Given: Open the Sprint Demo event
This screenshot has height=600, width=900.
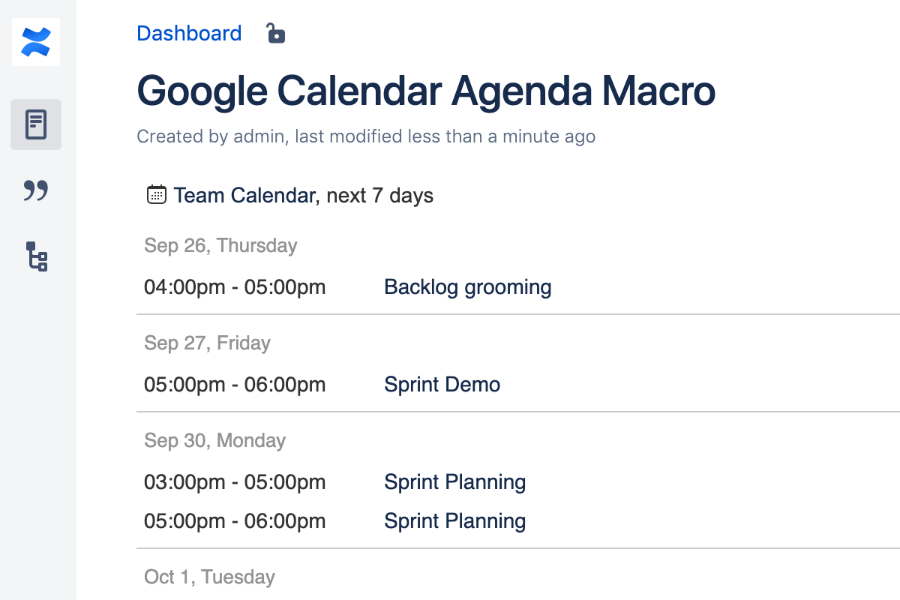Looking at the screenshot, I should point(442,385).
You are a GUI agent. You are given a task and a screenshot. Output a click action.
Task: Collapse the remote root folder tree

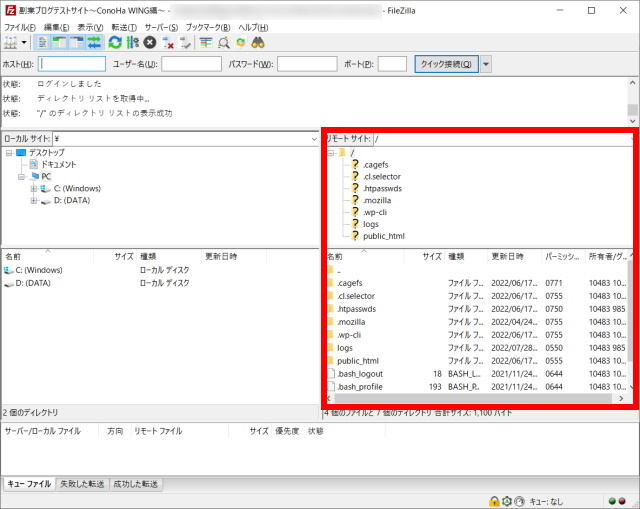(331, 152)
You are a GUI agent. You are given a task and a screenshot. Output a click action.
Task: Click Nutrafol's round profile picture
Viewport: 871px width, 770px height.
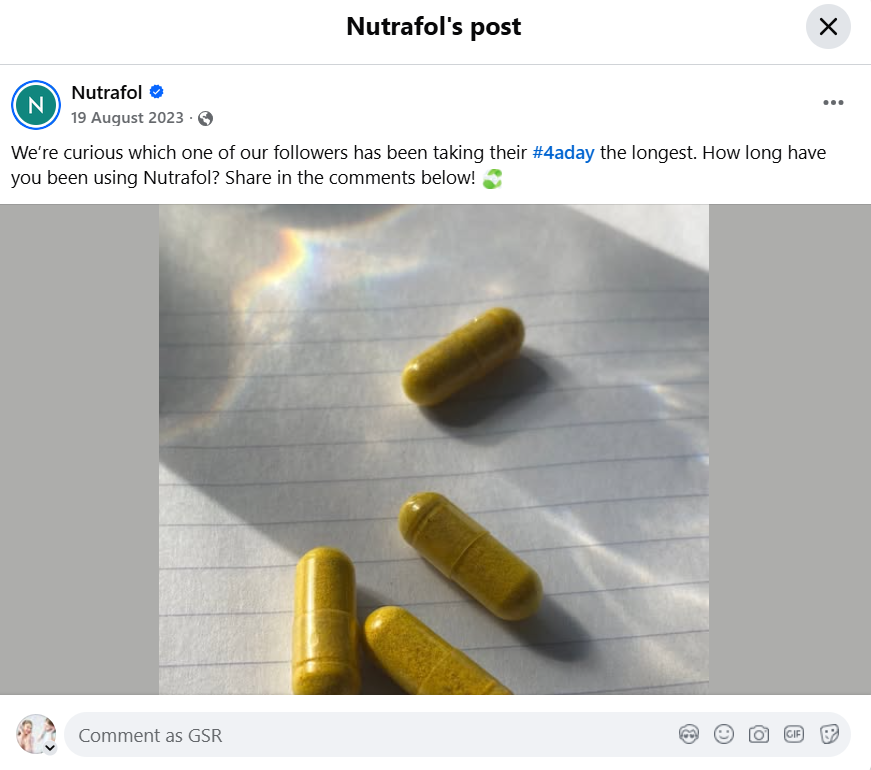(x=36, y=104)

───

What you should do.
Please copy out the entries above exactly as they appear, but skip their images.

Answer area.
Given: Open the Sprint Demo event
This screenshot has height=600, width=900.
Looking at the screenshot, I should point(442,385).
You are a GUI agent. You are given a task and a screenshot. Output a click action.
Task: Collapse the remote root folder tree

(331, 152)
You are a GUI agent. You are given a task and a screenshot. Output a click action.
Task: Click Nutrafol's round profile picture
Viewport: 871px width, 770px height.
(x=36, y=104)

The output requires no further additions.